= Aim of the task =
According to the article on Cargo Therapeutics halting its CAR T trial, what complete response rate did the Phase I study of firi-cel show?

Cargo Halts CAR T Trial, Lays Off 50% of Workforce in Pipeline Reset

CAR T–focused biotech Cargo Therapeutics surprised and disappointed analysts when it announced that it would discontinue a mid-stage trial of its lead program, firi-cel.

Cargo Therapeutics is a little lighter—on both the pipeline and workforce front—as the CAR T–focused biotech announced late Wednesday that it is discontinuing a mid-stage study of its lead candidate and parting with approximately half of its employees.

Jefferies analysts in an investor note Thursday called the news a “surprise disappointment” as the Phase I study had showed a 50% complete response rate and long multi-year durability of firicabtagene autoleucel (firi-cel)—an autologous CD22 CAR T cell therapy.

The San Carlos, Calif.–based company had been studying firi-cel in a Phase II trial for patients with large B cell lymphoma (LBCL) whose disease is relapsed or was refractory to CD19 CAR T cell therapy. In a press release, Cargo revealed it had conducted an ad hoc analysis of the FIRCE-1 study “prompted by recent safety events” and ultimately concluded that the results did not support a competitive benefit-risk profile in this patient population.

= Dataset content =
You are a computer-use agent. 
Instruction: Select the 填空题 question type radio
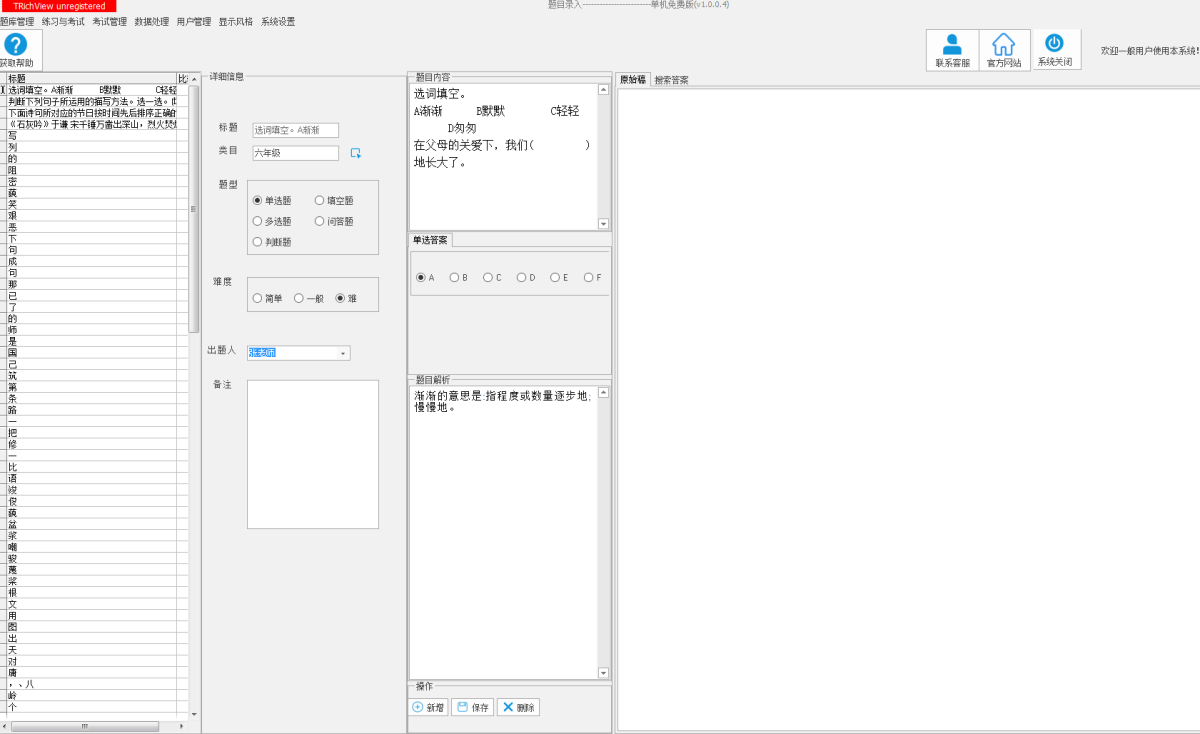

= Written solution =
50%